What Mythos Actually Does

During internal testing, Anthropic pointed Mythos at OpenBSD – an operating system with a near-obsessive focus on security and within hours the model found a high-severity vulnerability that had gone undetected by human researchers for 27 years.

Beyond that, Mythos reportedly found zero-day flaws in FFmpeg (the library that powers most web video), chained together multiple Linux kernel vulnerabilities to get root access, and built exploit chains for the latest versions of Chromium and Safari.

Unlike Claude Sonnet or Opus, Mythos wasn’t built with Constitutional AI guardrails. It won’t refuse to write exploit code, social engineering scripts, or network scanners. It was built as an offensive tool for defensive purposes. That offense is now outside Anthropic’s walls.

Who Did This?

The group describes itself as “model hunters” – people who track down unreleased AI models to probe their capabilities.

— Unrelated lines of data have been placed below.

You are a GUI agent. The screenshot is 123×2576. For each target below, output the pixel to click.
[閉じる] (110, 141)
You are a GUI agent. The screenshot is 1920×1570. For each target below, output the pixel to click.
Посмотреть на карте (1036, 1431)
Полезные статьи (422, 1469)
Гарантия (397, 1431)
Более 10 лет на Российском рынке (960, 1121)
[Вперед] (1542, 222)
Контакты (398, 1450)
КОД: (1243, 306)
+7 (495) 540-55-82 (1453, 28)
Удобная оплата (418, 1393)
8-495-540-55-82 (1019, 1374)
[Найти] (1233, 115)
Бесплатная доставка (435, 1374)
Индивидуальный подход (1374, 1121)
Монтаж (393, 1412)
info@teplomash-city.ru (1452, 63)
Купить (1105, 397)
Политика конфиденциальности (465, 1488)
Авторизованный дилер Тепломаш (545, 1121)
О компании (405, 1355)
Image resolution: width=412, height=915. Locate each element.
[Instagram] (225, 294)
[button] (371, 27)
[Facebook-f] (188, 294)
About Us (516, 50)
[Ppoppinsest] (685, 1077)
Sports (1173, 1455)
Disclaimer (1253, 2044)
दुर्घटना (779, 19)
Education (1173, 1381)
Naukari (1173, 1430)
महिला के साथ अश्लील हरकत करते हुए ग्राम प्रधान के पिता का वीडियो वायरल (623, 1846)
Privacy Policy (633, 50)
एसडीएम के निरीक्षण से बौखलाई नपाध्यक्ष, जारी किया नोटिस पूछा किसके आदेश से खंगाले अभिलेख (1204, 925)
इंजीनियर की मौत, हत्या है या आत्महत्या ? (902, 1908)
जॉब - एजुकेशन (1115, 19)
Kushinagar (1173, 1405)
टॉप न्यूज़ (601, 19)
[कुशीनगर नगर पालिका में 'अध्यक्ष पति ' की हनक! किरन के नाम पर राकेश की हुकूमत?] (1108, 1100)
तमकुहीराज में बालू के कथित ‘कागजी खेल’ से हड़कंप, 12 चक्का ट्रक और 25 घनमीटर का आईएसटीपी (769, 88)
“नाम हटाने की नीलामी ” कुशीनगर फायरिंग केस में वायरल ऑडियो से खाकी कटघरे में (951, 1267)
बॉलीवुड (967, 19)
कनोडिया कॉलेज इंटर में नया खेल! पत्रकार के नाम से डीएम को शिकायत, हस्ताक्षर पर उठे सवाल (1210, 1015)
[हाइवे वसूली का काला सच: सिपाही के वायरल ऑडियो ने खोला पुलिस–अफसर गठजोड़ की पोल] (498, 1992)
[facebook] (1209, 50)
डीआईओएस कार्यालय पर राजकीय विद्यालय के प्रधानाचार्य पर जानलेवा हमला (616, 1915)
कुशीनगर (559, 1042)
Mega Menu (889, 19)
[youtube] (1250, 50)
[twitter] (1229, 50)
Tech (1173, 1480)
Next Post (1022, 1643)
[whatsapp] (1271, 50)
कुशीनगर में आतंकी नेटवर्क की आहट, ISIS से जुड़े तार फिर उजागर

They say they’re curious, not destructive.

“We are interested in playing around with new models, not wreaking havoc with them,” a source from the group told an analyst. They provided screenshots of internal system prompts and live demonstrations as proof of access.

But the group also made a claim that’s harder to shrug off: they say they have access to the “whole pipeline.” That would mean other unreleased Anthropic models – including possible successors to Opus and specialized reasoning models may also be compromised.

Why This Matters

When a software bug is found, defenders normally have a window – days, weeks, sometimes months to patch it before it gets exploited widely. Mythos collapses that window to near-zero. The model can find a vulnerability and write a working exploit in seconds. If an unauthorized group has it running, they can theoretically automate the discovery and exploitation of every unpatched server on the internet.

Anthropic’s Responsible Scaling Policy was supposed to prevent this kind of thing. But the weak link wasn’t alignment or safety training. It was a contractor’s credentials and a predictable URL.

FAQ

Is my personal data at risk? Not directly. Mythos finds software flaws; it doesn’t rifle through databases. But if someone uses it to find vulnerabilities in software you depend on Windows, your bank’s web portal – those systems become exposed.

Can I use Mythos? No. Anthropic has no plans to release it publicly.

What is Project Glasswing? Anthropic’s program to share Mythos with Apple, Microsoft, and others for defensive red-teaming and patching.

How did they get in? A data leak at Mercor revealed naming conventions, the group guessed the model’s URL, and a contractor’s credentials provided the rest.